A Secretaria de Estado da Igualdade Racial (SEIR) realizou, nesta quinta-feira (2), mais uma edição do projeto “Todo Dia é Dia de”, desta vez prestando uma justa homenagem a uma das maiores referências da cultura e da religiosidade de matriz africana do Maranhão, mestre Bita do Barão de Guaré.
Falecido em 18 de abril de 2019, aos 86 anos, o maior umbandista do Maranhão teve sua trajetória reverenciada em sua terra natal.
A iniciativa, idealizada pela SEIR, tem como objetivo central o resgate histórico e a valorização de personalidades negras que deixaram marcas profundas na sociedade maranhense. O projeto já homenageou nomes como Negro Cosme, Pai Jorge de Itací (do Quilombo da Liberdade, em São Luís) e Dica Ferreira (importante liderança comunitária do Coroadinho).
“Esse projeto nasceu da importância de nós, enquanto Secretaria de Estado da Igualdade Racial, sentirmos a necessidade de homenagear pessoas que são muito importantes para o povo negro. Quer sejam da área da religião de matriz africana, quer seja um educador ou um pesquisador. O ‘Todo Dia é Dia de’ não é direcionado apenas a pais ou mães de santo”, explicou a secretária estadual da Igualdade Racial, Célia Salazar, em entrevista ao repórter Acélio Trindade.
Como codoense, a secretária destacou o significado especial de trazer o evento para o município.
“Eu senti essa necessidade de prestar esta homenagem ao Pai Bita do Barão considerando tudo o que ele representa para a cultura do povo negro”, completou Célia.
Emoção e Reconhecimento
A diretora de Valorização e Cultura da SEIR, Elaine Dutra, reforçou a pluralidade do projeto ao lembrar o impacto de homenageados anteriores, como Dica Ferreira, pelo seu relevante trabalho comunitário. No entanto, a tônica do evento desta quinta-feira foi o reconhecimento ao legado social e espiritual de Bita do Barão.
Presente na solenidade realizada no próprio terreiro da lendária Tenda Espírita de Umbanda Rainha Iemanjá, a filha do umbandista, Mãe Janaína do Bita — que hoje está à frente dos trabalhos espirutais —, não escondeu a emoção com o tributo ao pai.

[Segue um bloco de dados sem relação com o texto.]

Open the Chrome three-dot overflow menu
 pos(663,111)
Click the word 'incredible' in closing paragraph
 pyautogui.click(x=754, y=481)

“O trabalho que ele fez foi um trabalho muito honesto com as pessoas, trabalhou no social, enfim, muitas coisas do mestre Bita que hoje nós sabemos que a nossa cultura deve a ele. Tenho certeza absoluta que esta homenagem é digna da pessoa dele. Ele, onde está, tá muito feliz, e eu me sinto muito honrada”, frisou Mãe Janaína.
Preservação da Memória em livro
O reconhecimento a essas trajetórias não irá parar nas solenidades. A SEIR anunciou que todos os homenageados pelo projeto farão parte de um livro biográfico que será lançado pela secretaria, com o intuito de fazer a história dessas lideranças ecoar nas próximas gerações.
A secretária-adjunta da Igualdade Racial, Socorro Guterres, enfatizou o caráter pedagógico e a importância da difusão desse material.
“Tornar isso público é muito importante para que a gente também leve essas informações para as escolas, para os institutos de educação, porque muita gente, muitas vezes, não conhece e não sabe as histórias dessas personalidades”, finalizou Guterres.